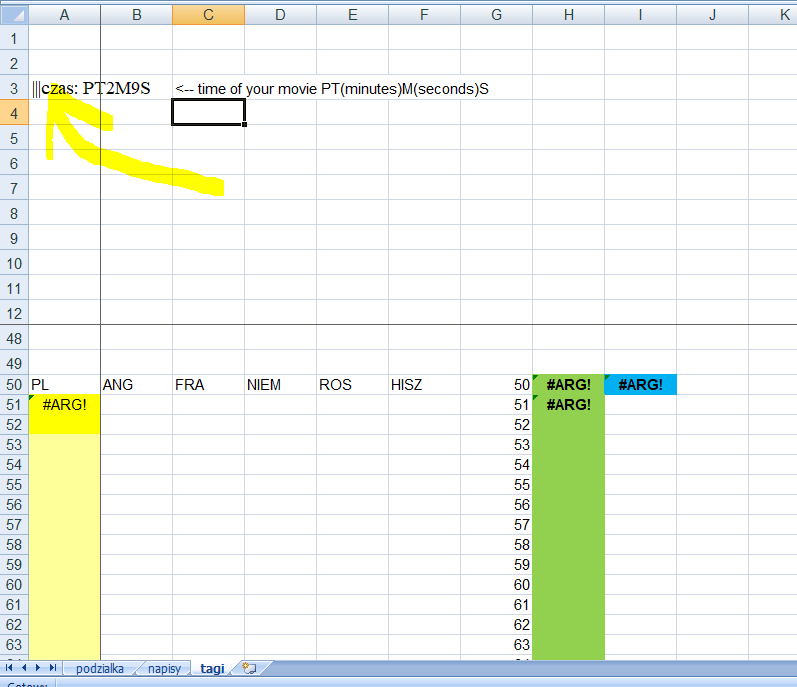Select column C header
This screenshot has width=797, height=687.
(208, 15)
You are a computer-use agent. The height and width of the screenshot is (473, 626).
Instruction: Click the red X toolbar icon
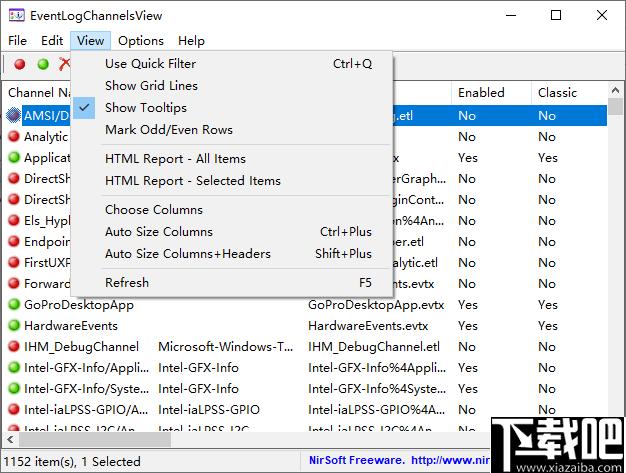coord(64,64)
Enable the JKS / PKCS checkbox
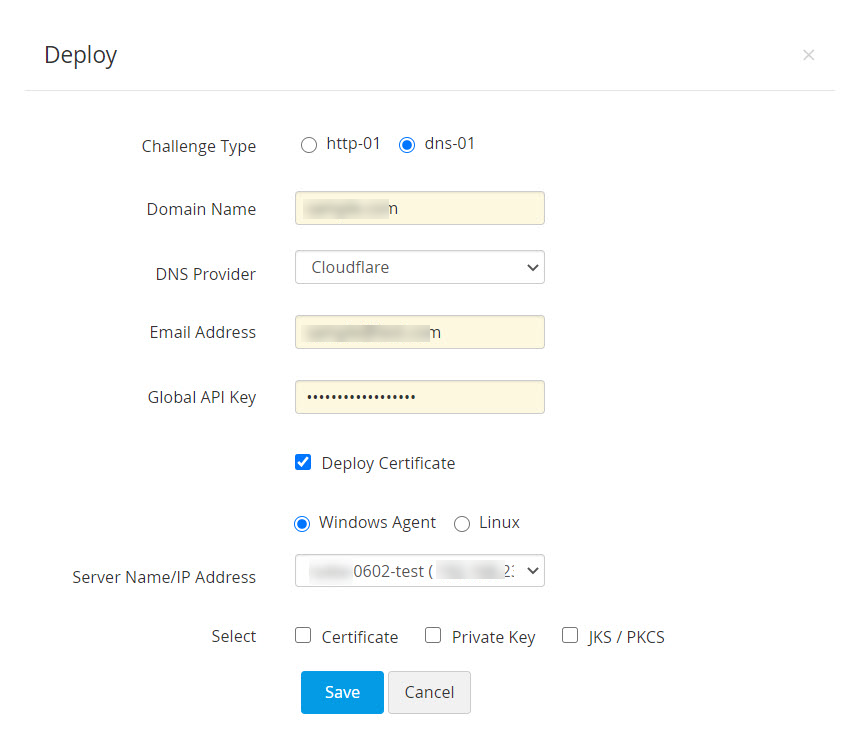This screenshot has height=755, width=860. 570,634
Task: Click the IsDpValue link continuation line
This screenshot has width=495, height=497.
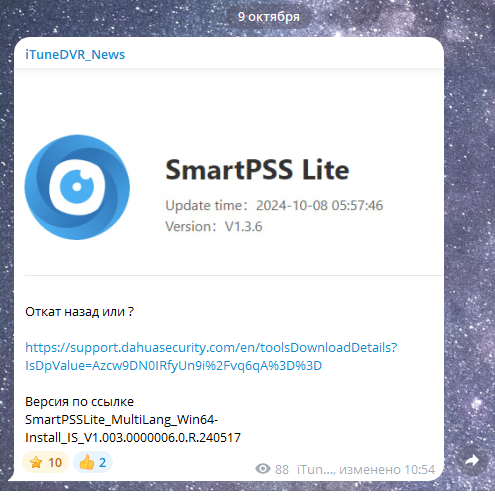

═══

Assignment — Write the lines out word for word, starting at the one with "You are a computer-use" and stopping after the last line of the material above, with pictures excluded.

Exercise response —
You are a computer-use agent. The height and width of the screenshot is (473, 626).
Instruction: Click the red X toolbar icon
coord(64,64)
Enable the JKS / PKCS checkbox
This screenshot has height=755, width=860. 570,634
Task: Click the IsDpValue link continuation line
This screenshot has width=495, height=497.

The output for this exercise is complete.